Dalam karya itu, terlihat objek gambar Irwanto dihasilkan dari merangkai satu bentuk lingkaran satu dan lain hingga membentuk objek yang diinginkan. Adapun garis-garis lurus –panjang dan pendek- lebih banyak mendominasi pengisi ruang dan gambar dekoratif karya. Bentuk dan gaya karya semacam itu ditemui pada karya Irwanto yang lain.
Mencukil, kata dia, memang njlimet. Perupa harus memikirkan dua hal, bentuk cetakan dan hasilnya yang kadang saling berlawanan sisinya. Gambar yang dihasilkan pun, terdiri dari ribuan –atau bahkan lebih banyak lagi- cukilan. Bagi Irwanto yang biasa menyelesaikan satu karya dalam 10 hari, dia tak ingin menambah keruwetan mencukil itu. Garis berupa lingkaran itu, dianggapnya mempermudah pekerjaan. "Saya ingin katakan, mencukil tak sesulit yang dibayangkan," kata dia.

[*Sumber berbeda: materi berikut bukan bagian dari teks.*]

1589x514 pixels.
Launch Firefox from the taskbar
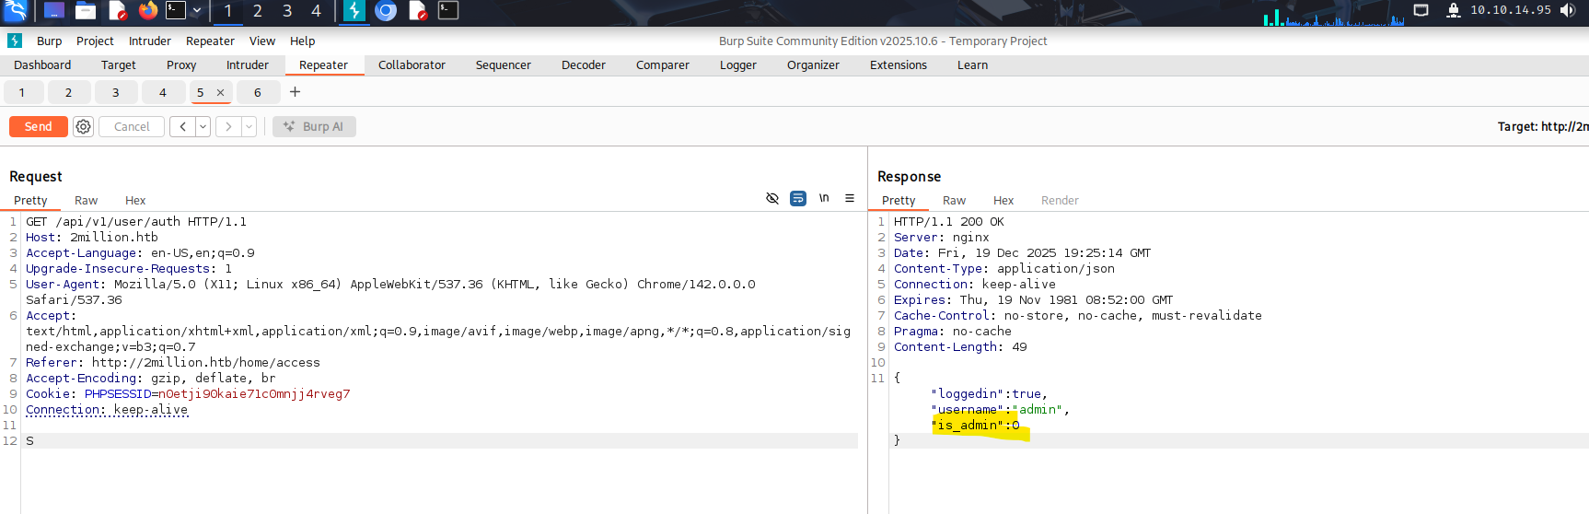[148, 11]
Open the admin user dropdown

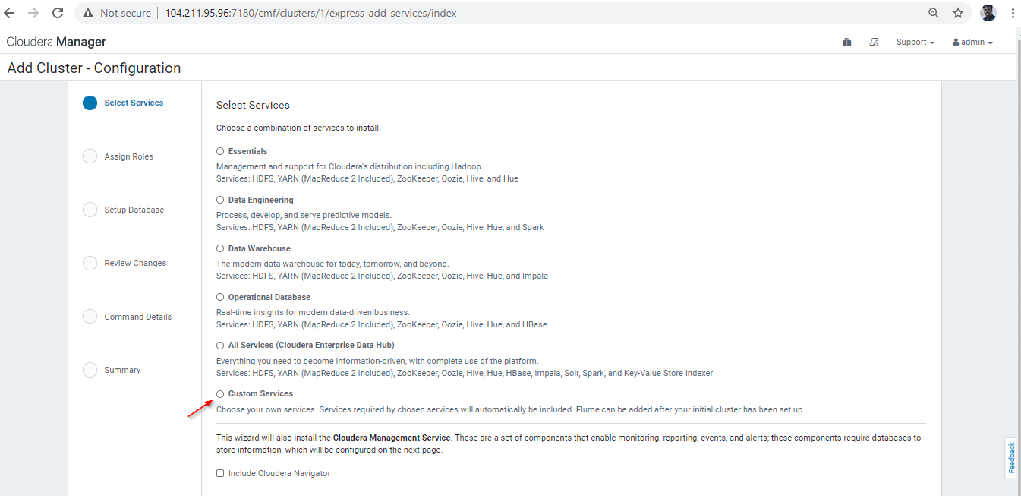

Melalui empat pamerannya, Sang Pencukil, Irwanto mentahbiskan dirinya sebagai pencukil. Dalam dunia akademis, mencukil merupakan bagian dari seni grafis. Ini membuat mencukil berbeda dengan memahat dan mematung yang telah berdiri sendiri. Sang Pencukil, menjadi semacam upaya mencukil berdiri sendiri.
Kurator Sang Pencukil, Aminudin TH Siregar, menyebutkan Sang Pencukil sekaligus menyarankan sebuah pernyataan sikap yang menegaskan posisi di tengah medan sosial. Istilah pencukil dapat menjadi pembeda dengan istilah lain yang setara, semisal pelukis, pemahat dan pematung. Ini menarik. Pasalnya, sang pencukil memungkinkan penambahan bendahara seni rupa. Secara khusus, kata pencukil akan langsung mengarah pada perupa yang mengerjakan teknik mencukil.